В общем, мы уничтожили отряд бандитов начисто. Ни один не ушел. В ложбинке осталось двадцать трупов. Было два тяжело раненных. Ватанабэ приказал пристрелить их. Это просто сумасшедшие люди. У них не было ни одного пулемета, только старые ружья. Они сумасшедшие, упорные и безжалостные. Ватанабэ говорит, что они весьма коварны.
Война, оказывается, не столь ужасна, как об этом твердят некоторые люди. Они, очевидно, попросту трусы. Правда, наши потери значительны: в роте десять человек убитых и четырнадцать раненых. Зато больше эти китайские варвары нас не побеспокоят. На обратном пути Ватанабэ приказал сжечь деревню. Это совершенно справедливо: население должно уважать императорскую армию и не поддерживать антияпонские элементы.
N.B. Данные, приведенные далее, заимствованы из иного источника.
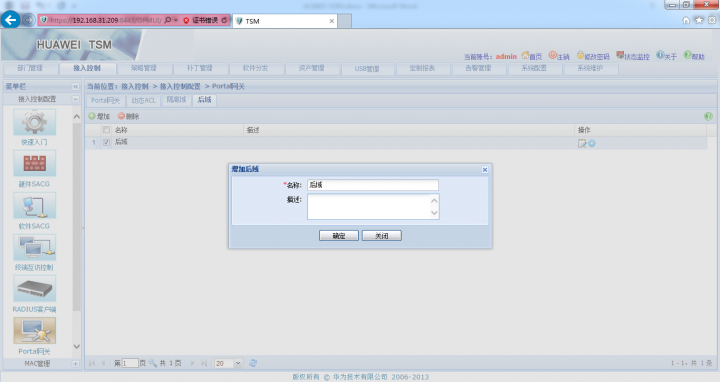Click the RADIUS客户端 device icon
This screenshot has height=383, width=721.
(x=34, y=289)
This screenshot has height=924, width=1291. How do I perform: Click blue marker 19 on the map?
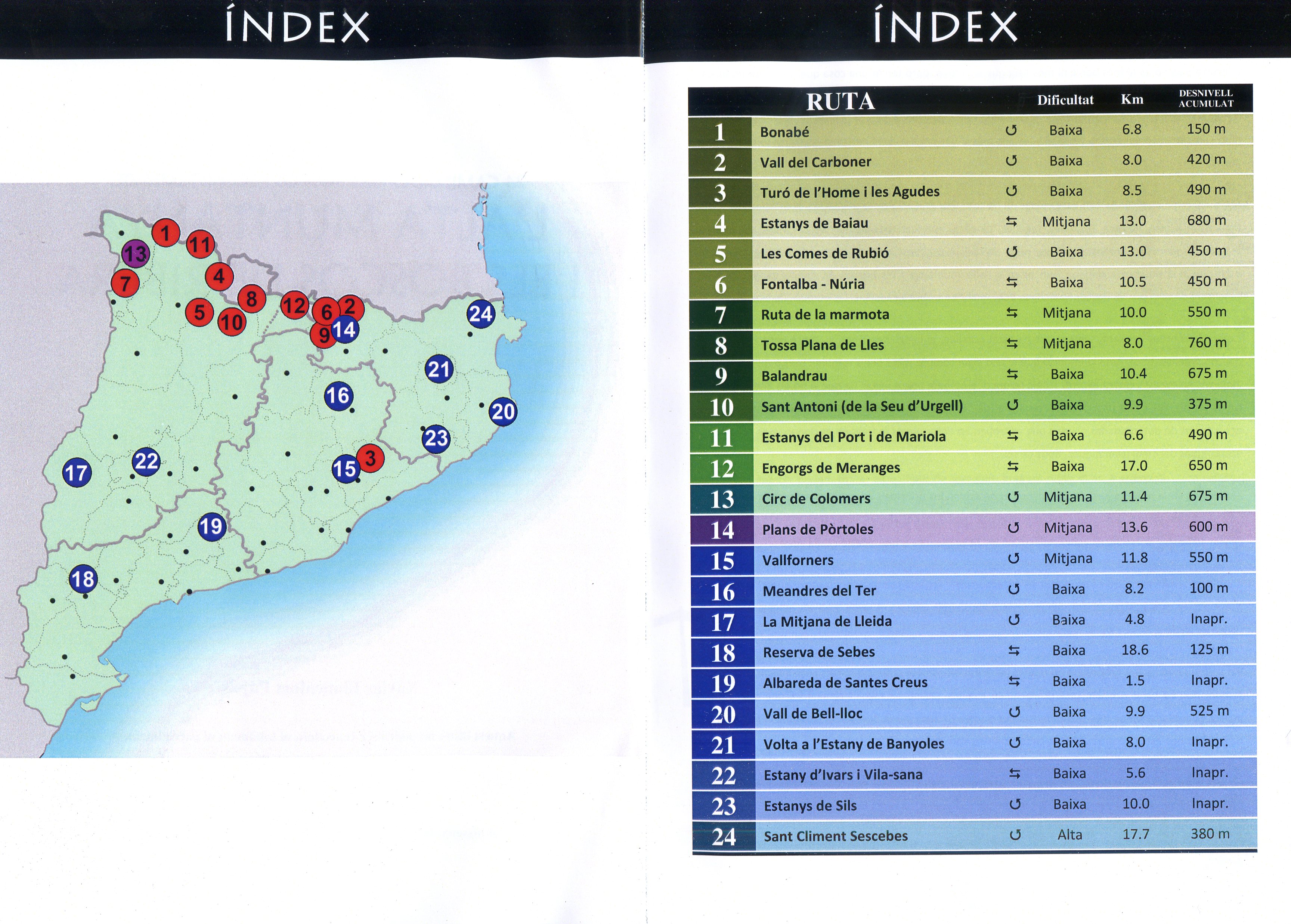(211, 526)
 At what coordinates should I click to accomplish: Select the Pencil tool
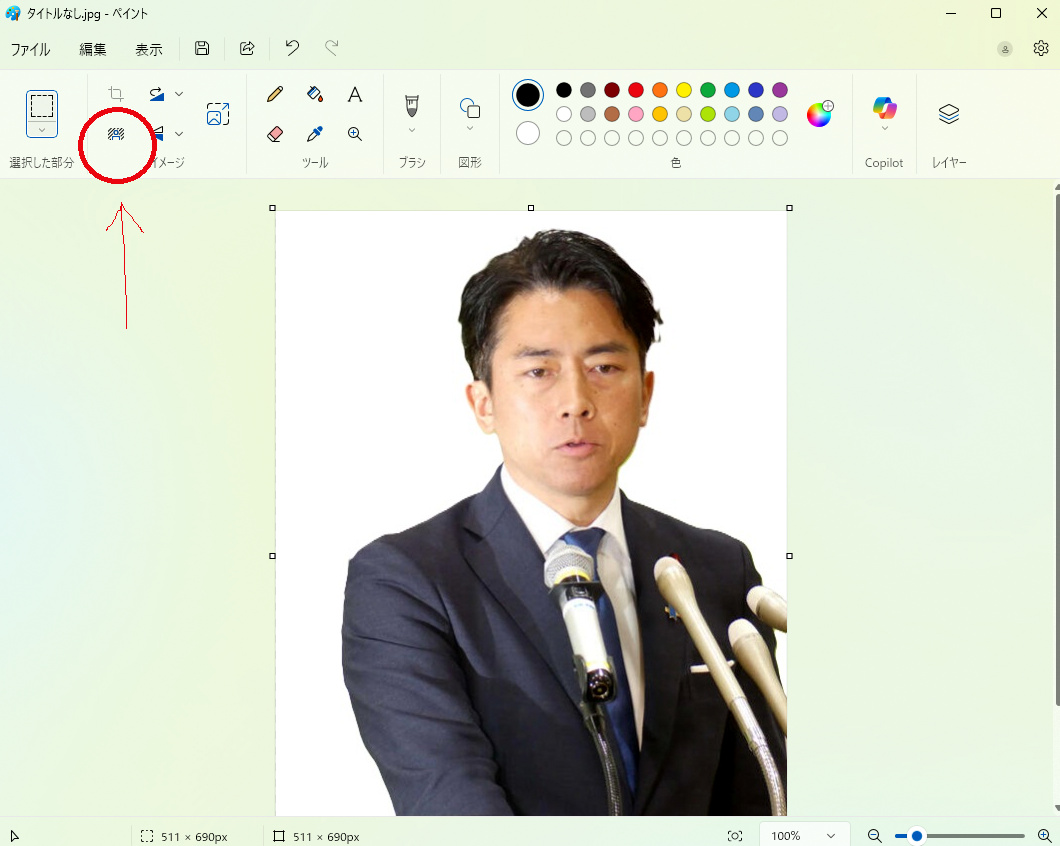coord(275,95)
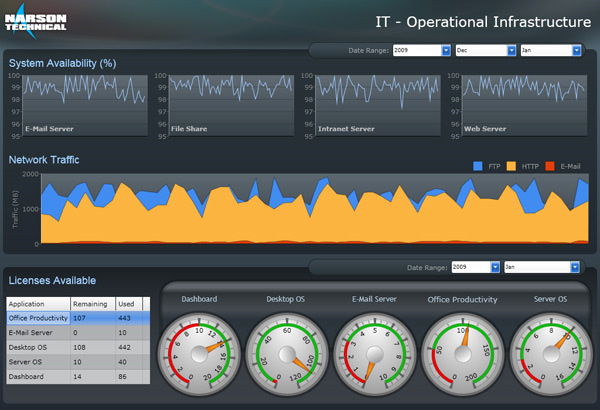
Task: Click the blue FTP legend swatch
Action: click(x=477, y=166)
Я очень доволен. Боевое крещение дано. Я на самурайском пути. Банзай! Сегодня вечером полковник угощает офицеров ужином. Говорят, будет сюрприз.
13 декабря 1937 года. В походе.
Мы оставили Баодин по стратегическим соображениям. Ну, просто потому, что тыл у нас оказался отрезанным китайскими войсками. Днем мы встретимся с бригадой генерала Мацуоки и повернем обратно к Баодину. Вот уж зададим жару этим коварным варварам!..
В Баодине пришлось оставить некоторые вещи — всякие новые приобретения. Очень жалко. Китайцы, наверное, разворуют все. Этот старый дурак, полковник, приказал ничего не брать с собой. Мы оставили город очень быстро и очень неожиданно: китайцы были уже в окрестностях. Ватанабэ тоже жалеет о вещах: у него было много дорогих шелков, серебряные статуэтки.
Поход весьма утомителен. Я считаю, что офицерам должны дать автомобили. В конце концов, мы основа, суть армии. Следовало бы не выматывать наши силы и энергию. Командование, конечно, не думает об этом. Дали полковнику машину, а о нас забыли. Совершенно несправедливо.
3 января 1938 года. Баодин.
Я заметил у себя новую черту характера: я стал быстро привыкать к китайским городам. Даже этот грязный, запущенный Баодин мне начинает нравиться. Наш полк сейчас в резерве. Всего на два дня. Все очень измотались…
40
Известный японский генерал Hoги — участник японо-китайской войны 1894 года и русско-японской войны 1905 года. После смерти императора Мейдзи в 1912 году Ноги покончил самоубийством в знак преданности императору. Ныне Ноги прославляется японскими фашистами как образец самурая.